From https://superuser.com/questions/1714002/wsl2-connect-to-host-without-disabling-the-windows-firewall I got the idea to exclude the interface from the windows firewall (see screenshot below) and that at least got rid of the message ** server can't find app.netdata.cloud: REFUSED

I now get the following:

DESKTOP-KQ81AL4:/mnt/c/Windows/system32# nslookup app.netdata.cloud
;; connection timed out; no servers could be reached

image

cakrit commented 1 year ago

Never mind, I tried to get the rest of it working and followed some instructions in https://gist.github.com/sivinnguyen/8bc0125b274250683a97e149cf270040 to do run some powershell commands in admin mode and reboot. After the reboot I saw a new IP in resolv.conf, but the firewall again blocking the connection and doing the same thing (unchecking WSL from the protected network connections) makes no difference.

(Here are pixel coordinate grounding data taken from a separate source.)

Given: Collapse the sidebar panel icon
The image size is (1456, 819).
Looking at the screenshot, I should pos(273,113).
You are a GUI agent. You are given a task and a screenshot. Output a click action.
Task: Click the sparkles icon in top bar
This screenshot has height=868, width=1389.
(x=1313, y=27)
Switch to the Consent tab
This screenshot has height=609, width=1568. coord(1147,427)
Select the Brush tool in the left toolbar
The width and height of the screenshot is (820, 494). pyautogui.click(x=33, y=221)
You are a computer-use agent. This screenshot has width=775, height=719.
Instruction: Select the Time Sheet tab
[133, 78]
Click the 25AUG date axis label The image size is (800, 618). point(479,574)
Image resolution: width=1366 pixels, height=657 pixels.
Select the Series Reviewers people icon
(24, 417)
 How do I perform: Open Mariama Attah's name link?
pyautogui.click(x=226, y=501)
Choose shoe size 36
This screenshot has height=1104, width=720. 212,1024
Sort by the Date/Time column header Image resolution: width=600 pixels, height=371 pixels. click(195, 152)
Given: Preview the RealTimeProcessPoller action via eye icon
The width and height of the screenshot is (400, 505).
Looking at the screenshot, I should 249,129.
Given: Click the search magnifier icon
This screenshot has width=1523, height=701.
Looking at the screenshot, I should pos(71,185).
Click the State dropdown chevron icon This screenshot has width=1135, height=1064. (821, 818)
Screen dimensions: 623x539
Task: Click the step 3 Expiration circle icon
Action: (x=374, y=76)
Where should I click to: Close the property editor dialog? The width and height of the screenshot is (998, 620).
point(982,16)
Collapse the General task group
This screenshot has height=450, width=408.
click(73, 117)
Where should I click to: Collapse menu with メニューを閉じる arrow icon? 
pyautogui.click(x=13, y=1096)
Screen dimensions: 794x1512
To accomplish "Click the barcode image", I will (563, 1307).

I give up. This is clearly a shoddy implementation that only works occasionally. I have no idea how to get both the name resolution to work AND to get a URL that will let us access the windows_exporter metrics from inside WSL. The moment we change resolv.conf, we lose access to the /metrics endpoint and I have no idea how we can get to it. I found somewhere that if you type ip route, then the via that appears is the IP you can use to reach the windows host, but it didn't work.

If you can find a solution gents, let me know, but it needs to both allow claiming and show the metrics, not just one or the other. At this point, I'm even considering hard-coding an IP in /etc/hosts as a workaround, which is basically the same as accepting defeat.